James Brown had tried almost everything to lose weight, including “some of the strangest food combinations around,” such as grapes with hamburgers and watermelon with oatmeal.
But last fall something finally clicked, and it was not just a dietary program he said “emphasizes organically clean supplements in the weight reduction phase.”
Brown, the host of CBS’ “The NFL Today,” asked his colleague, analyst Bill Cowher, how he has managed to maintain a healthy weight in the decade since he stopped coaching.
“The best thing he did, which shows his understanding of people and coaching players, was he simply looked me in the eye and with no condescension or anything intended to offend me, he said, ‘You know what to do,’” Brown recalled on Wednesday during a promotional shoot for the show in Manhattan.
“That spoke volumes. ‘You know what to do.’ . . . I didn’t want to disappoint him during the season where he sees I’m making progress and then I fall off the wagon.”
Brown, 66, who said he stands 6-4 ½ to 6-5, weighed 292 pounds at his peak early last fall. By April, he was down to 218, so thin that his wife, Dorothy, told him she would prefer he put back some weight.
By this week he was up to 238, but he said he felt best at the lower weight and plans to return to 220. Wednesday, while others in the cast and crew ate boxed lunches with sandwiches, cookies and pasta, Brown had a special-ordered salad.
“I was very, very impressed,” Cowher said of Brown’s disciplined weight loss. “The way J.B. approached this was one of determination and focus and yet he never deviated on his job. It wasn’t like it changed him. I watched a guy get more determined the further he was into it.
“I was so proud of him for what he did. I didn’t want to say anything until he was done, because when you’re in the middle of something you don’t disrupt it. But I thought what he was doing was awesome.”
Brown added to the degree of difficulty by starting his regimen during the football season, his busiest time. By late in the year, some viewers were starting to notice the difference.
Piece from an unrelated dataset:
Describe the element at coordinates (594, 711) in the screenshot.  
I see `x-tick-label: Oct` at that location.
“Last season I got a lot of tweets; people were asking me, which was really kind of nice, ‘J.B., are you sick? Do we need to pray for you?’” he said. “I told them, ‘No, it’s by design.’”
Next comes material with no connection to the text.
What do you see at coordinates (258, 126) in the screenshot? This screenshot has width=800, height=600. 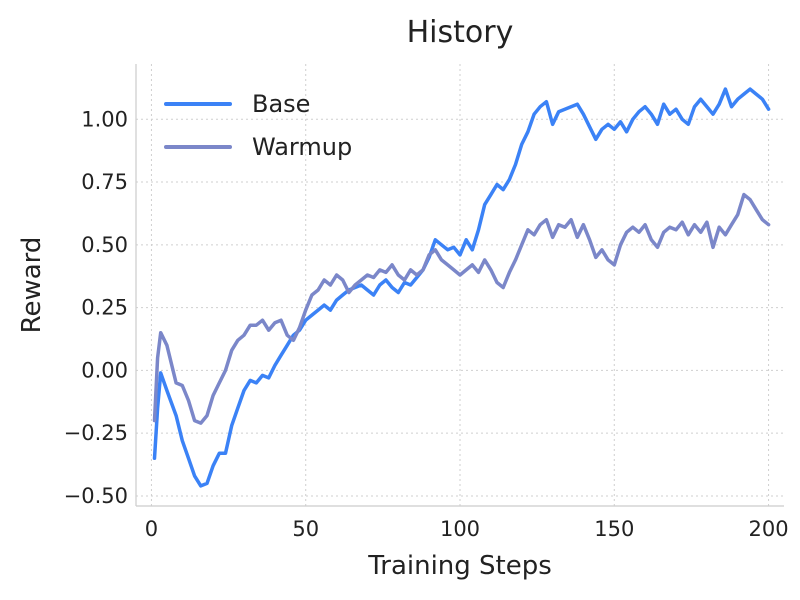 I see `legend: Base Warmup` at bounding box center [258, 126].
Brown said with the extra weight he noticed himself “huffing and puffing” simply walking up and down the stairs at his home near Washington, D.C.
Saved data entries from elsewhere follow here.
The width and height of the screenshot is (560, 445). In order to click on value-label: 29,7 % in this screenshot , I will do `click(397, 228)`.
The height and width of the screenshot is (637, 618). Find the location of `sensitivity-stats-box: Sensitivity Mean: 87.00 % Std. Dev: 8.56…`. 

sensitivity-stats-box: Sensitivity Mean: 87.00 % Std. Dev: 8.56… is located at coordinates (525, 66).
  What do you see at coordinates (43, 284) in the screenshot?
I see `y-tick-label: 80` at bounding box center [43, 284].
“I’ve got four young grandkids, ages 3 to 9, and I wanted to be able to be strong and healthy and have a little bit of stamina with them,” he said. “God gives us the temple to take care of. I wanted to be as strong a temple as possible to do whatever his task is and his mission for me.
“So when I dedicated it to that purpose — I’ll be healthy for my show, my colleagues, my wife, my grandkids — you know what, it worked.”